La particular facultad del empresario, que le induce a adoptar las medidas en cada caso más oportunas, ni se compra ni se vende. Consigue beneficios precisamente porque sigue ideas en desacuerdo con lo que la mayoría piensa. No es la visión del futuro lo que produce lucro, sino el prever el futuro con mayor acierto que los demás. Triunfa quien discrepa, quien no se deja llevar por los errores comúnmente aceptados. Obtiene ganancia el empresario que se halla en posición de atender necesidades que sus competidores no previeron al acopiar los factores de producción.

Empresarios y capitalistas arriesgan posición y fortuna en un negocio cuando están convencidos de la certeza de sus previsiones. A estos efectos, de poco les vale el consejo del «experto». Nunca comprometerán aquéllos sus patrimonios porque cierto «especialista» se lo aconseje. Quienes se lanzan a especulaciones bursátiles atendiendo «informes confidenciales» están destinados a perder su dinero, sea cual fuere la fuente de su información.

El empresario advierte perfectamente la incertidumbre del futuro. Sabe que el economista no puede proporcionarle información alguna acerca del mañana y que todo lo más que éste puede facilitarle es una interpretación personal de datos estadísticos referentes siempre al pasado. La opinión del economista sobre el porvenir, para capitalistas y empresarios, no pasa de ser una discutible conjetura. Son realmente escépticos y desconfiados. Sin embargo, suelen interesarse por lo que dicen revistas y publicaciones especializadas, toda vez que desean estar al corriente de cualquier hecho que pudiera afectar a sus negocios. Por eso, las grandes empresas contratan los servicios de economistas y estadísticos.

El pronóstico en los negocios falla en el vano intento de hacer desaparecer la incertidumbre del futuro y privar a la empresarialidad de su inherente carácter especulativo. Sus servicios no por eso dejan de tener interés en la recogida e interpretación de datos sobre las tendencias económicas y el desarrollo del pasado inmediato.

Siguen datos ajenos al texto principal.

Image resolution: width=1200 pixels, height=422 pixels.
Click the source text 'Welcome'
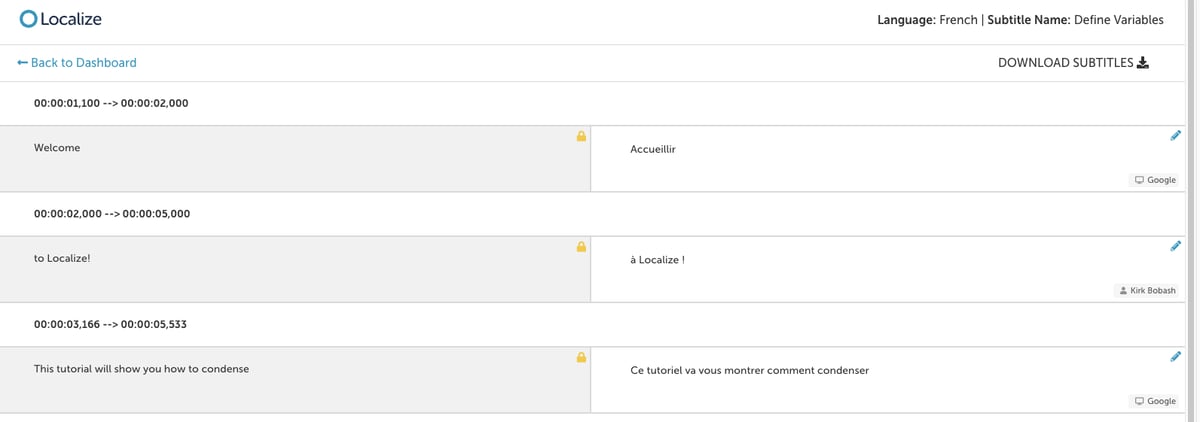(x=57, y=148)
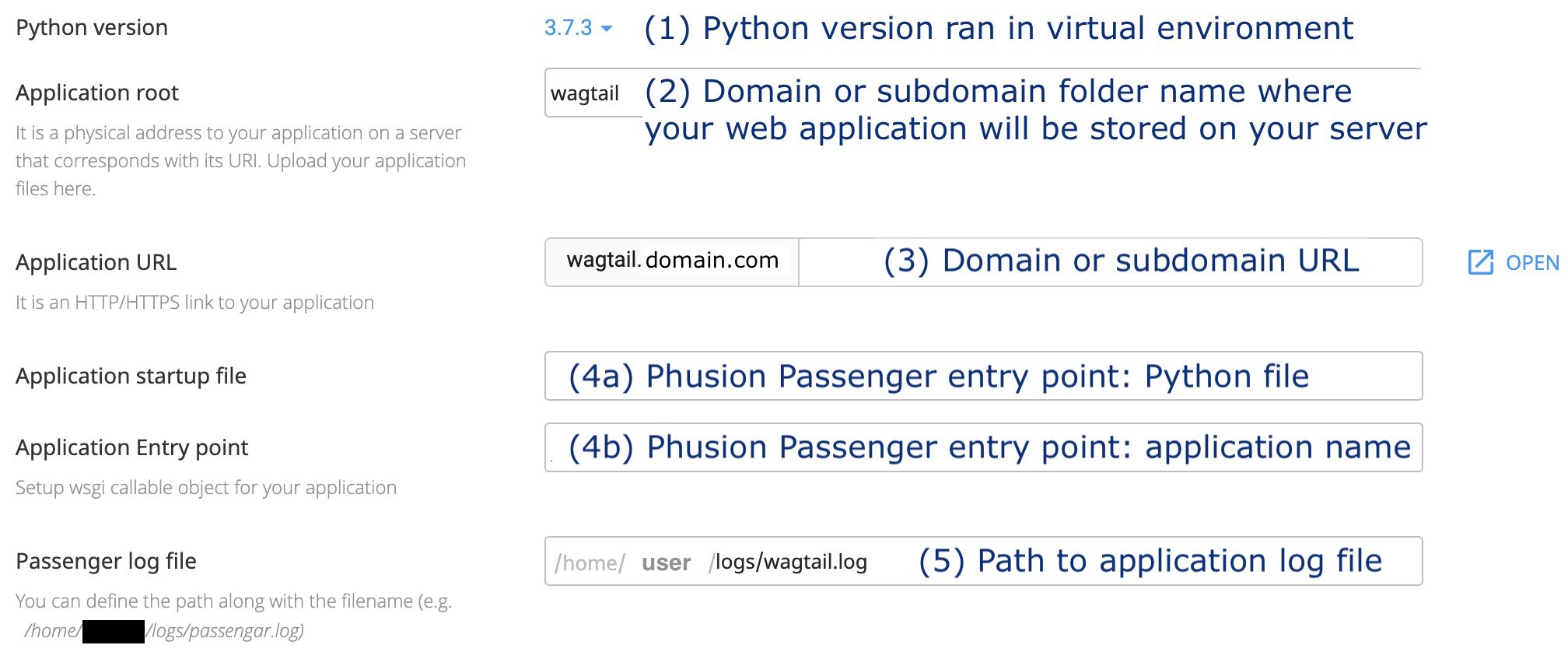Click the "Setup wsgi callable object" help text
This screenshot has width=1568, height=652.
[206, 488]
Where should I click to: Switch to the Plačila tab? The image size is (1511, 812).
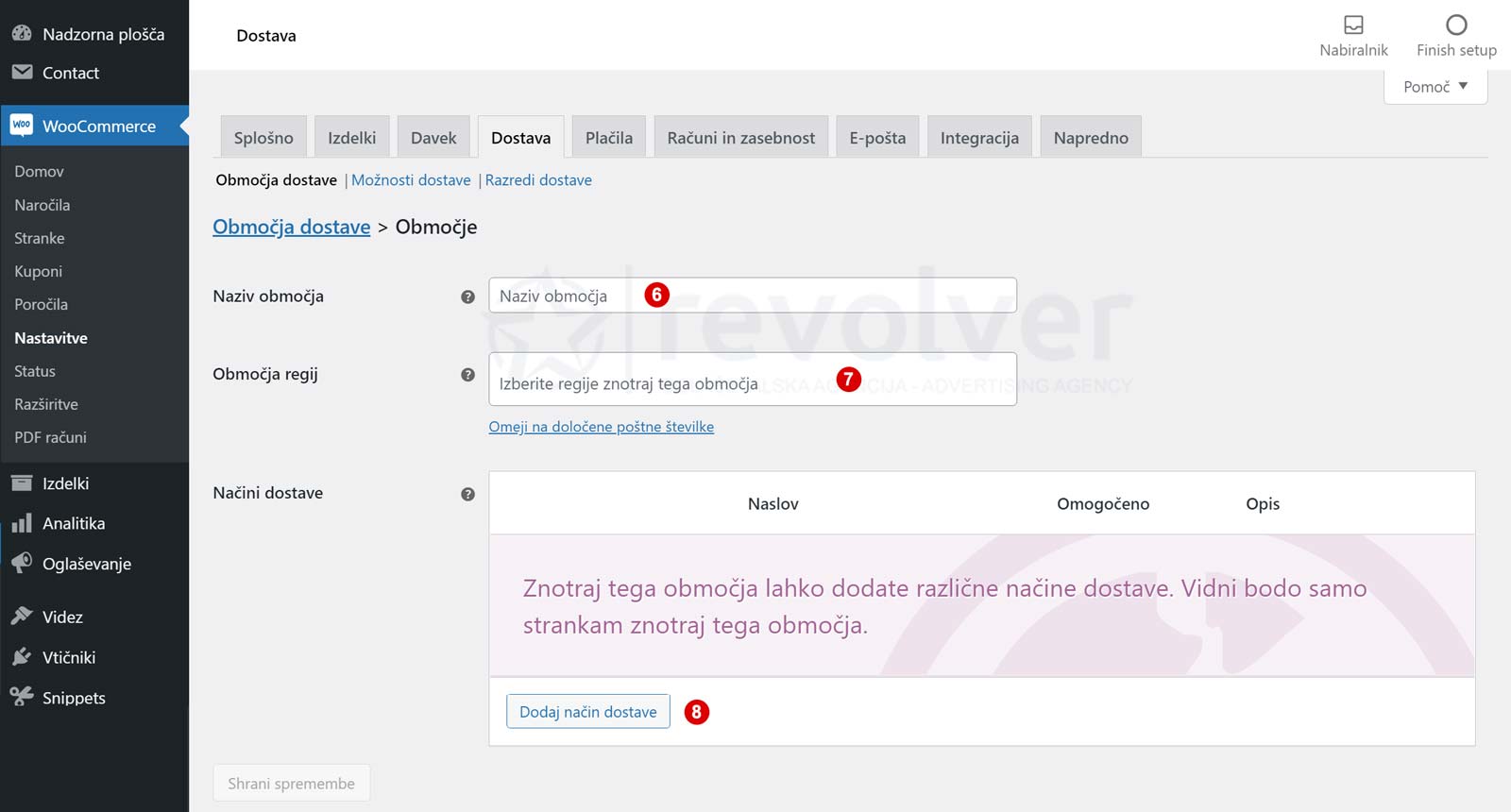pyautogui.click(x=608, y=138)
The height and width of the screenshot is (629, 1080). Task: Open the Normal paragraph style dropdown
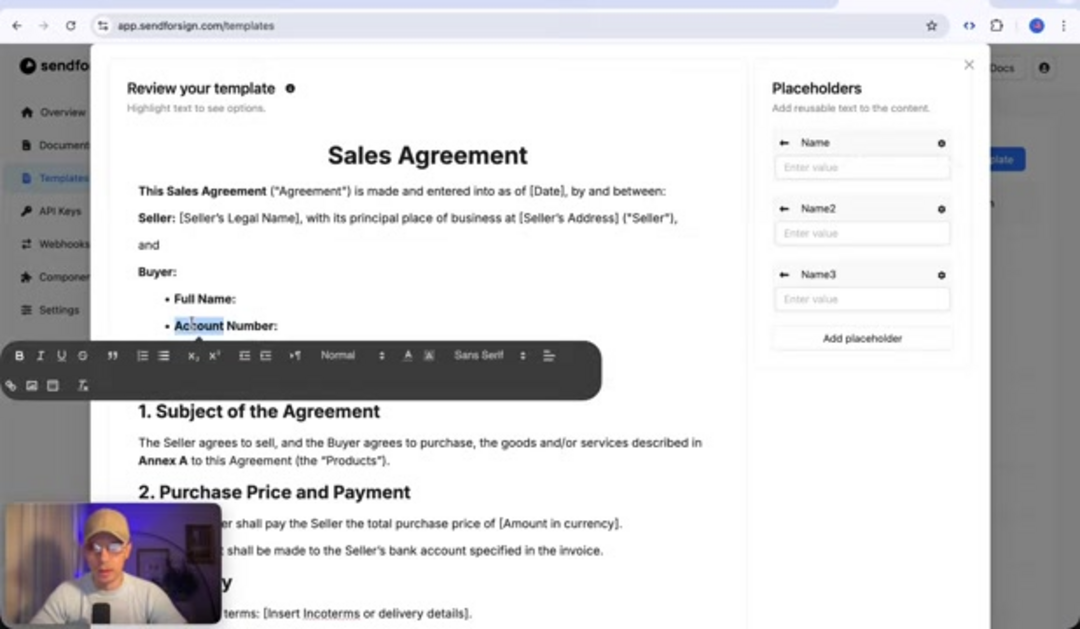(x=345, y=355)
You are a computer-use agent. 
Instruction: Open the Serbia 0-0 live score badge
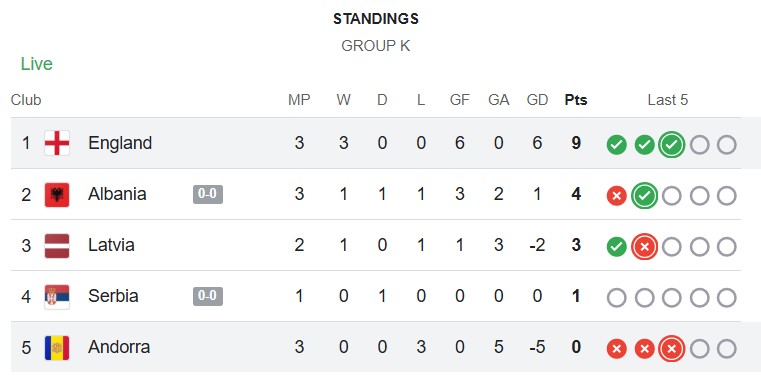coord(208,296)
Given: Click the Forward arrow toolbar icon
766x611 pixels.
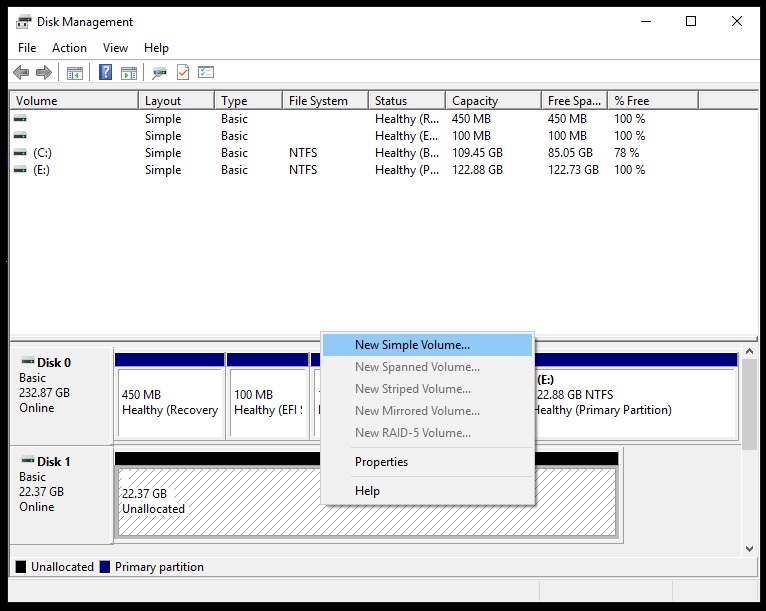Looking at the screenshot, I should 43,72.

4. LA ECONOMÍA Y LA UNIVERSIDAD

Las universidades estatales están invariablemente sometidas a la influencia del gobernante. Procuran las autoridades que ocupen las cátedras sólo quienes coinciden con las ideas del gobierno. Como quiera que, en la actualidad, todos los políticos no socialistas son dirigistas, los profesores universitarios son también normalmente intervencionistas. El deber primordial de la universidad estatal, para los poderes públicos, consiste en persuadir a las nuevas generaciones de la verdad de las doctrinas oficiales[2]. No les interesan los economistas.

Por desgracia, en la mayor parte de las universidades privadas e independientes no menos prevalece el intervencionismo.

La universidad, de acuerdo con inveterada tradición, no sólo debe enseñar, sino también promover el avance de la ciencia y el saber. De ahí que el profesor universitario no deba limitar su actividad a inculcar en sus discípulos ajenos conocimientos, sino que debe incrementar el acervo del conocimiento. Forma parte de la república universal de la erudición; debe, por eso, ser un innovador, un buscador incansable de mayor y más perfecta ilustración. Ninguna universidad admite que su claustro sea inferior al de ninguna otra. El catedrático, hoy como siempre, se considera por lo menos igual a cualquiera de los maestros de su ciencia. Está convencido de que participa como el que más en el progreso de su disciplina.

La idea de que todos los profesores son iguales es a todas luces inadmisible. Hay una enorme diferencia entre la obra creativa del genio y la monografía del especialista. En el campo de la investigación empírica, sin embargo, no es difícil mantener la ficción. Tanto el auténtico investigador como su rutinario auxiliar recurren a los mismos métodos de trabajo. Practican experimentos de laboratorio o reúnen documentos históricos. La labor externa es la misma. Sus respectivas publicaciones tratan idénticos temas y problemas. No hay diferencia aparente entre lo que el uno y el otro hacen.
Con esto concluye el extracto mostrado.